Valuable information extracted from the collection of DL data can be integrated into the library’s strategy, and can be used to improve library search (Chang and Chen, 2006). For an effective design of systems and particularly to help users to find information more easily, it is crucial to understand how people perform searches. This is especially important in continuous development of technologies. By exploring users’ behavior we try to understand better the users themselves and their information needs and provide them with better user-oriented applications. To achieve this goal, we can anticipate a specific user’s needs and problems in advance, by using experience of other similar users.
The idea of a recommender system is to help users by advising them on relevant products/information by predicting in advance their interest in a product; this prediction is based on various types of information, e.g. users’ past purchases and product features (Huang et al., 2002). For a DL, user recommendations may be very helpful (Geisler et al., 2001, Liao et al., 2009).

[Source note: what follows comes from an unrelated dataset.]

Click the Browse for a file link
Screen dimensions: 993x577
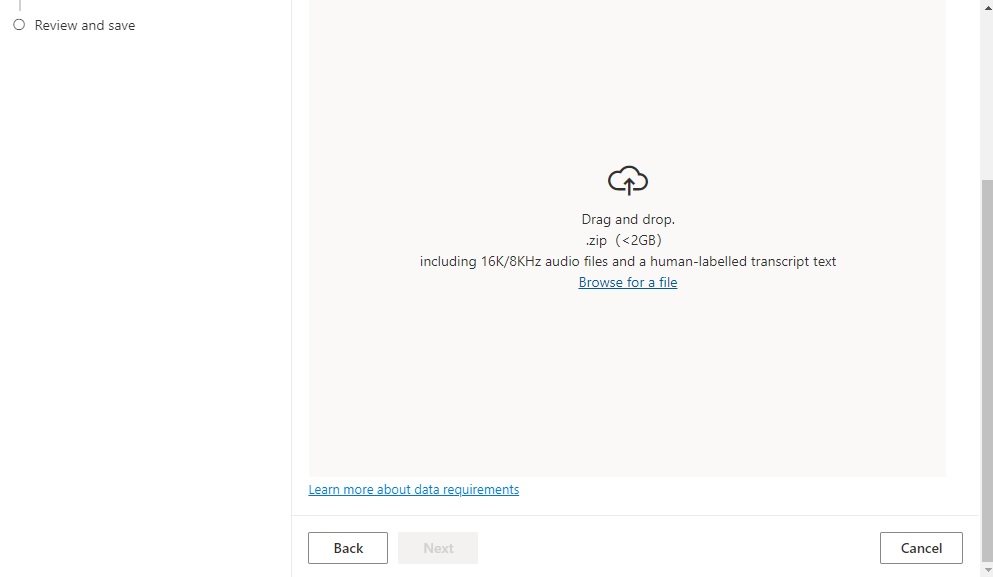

To help DL users obtain useful information more easily, we can use data mining techniques. Since data mining techniques are very popular, many researchers have applied them in various domains. However, few are focused on the domain of DLs. Our main objective is to use data mining techniques to recommend specific services to DL users.
We have developed the REKOB system to support the users of a specific digital library called KOBSON (http://kobson.nb.rs). In REKOB, we apply different and efficient data mining techniques for clustering DL users based on their profiles and their search behavior. We do not apply data mining to the library documents, but to its services; thereafter we recommend an appropriate service to a new user. By services, we assume online journal services such as Science Direct, Springer, and Blackwell among others.
The paper is organized as follows: a review of related work is discussed in section 2; section 3 describes the REKOB system architecture; experimental results and evaluation are provided in section 4; and finally, we draw our conclusions and plans for future work in section 5.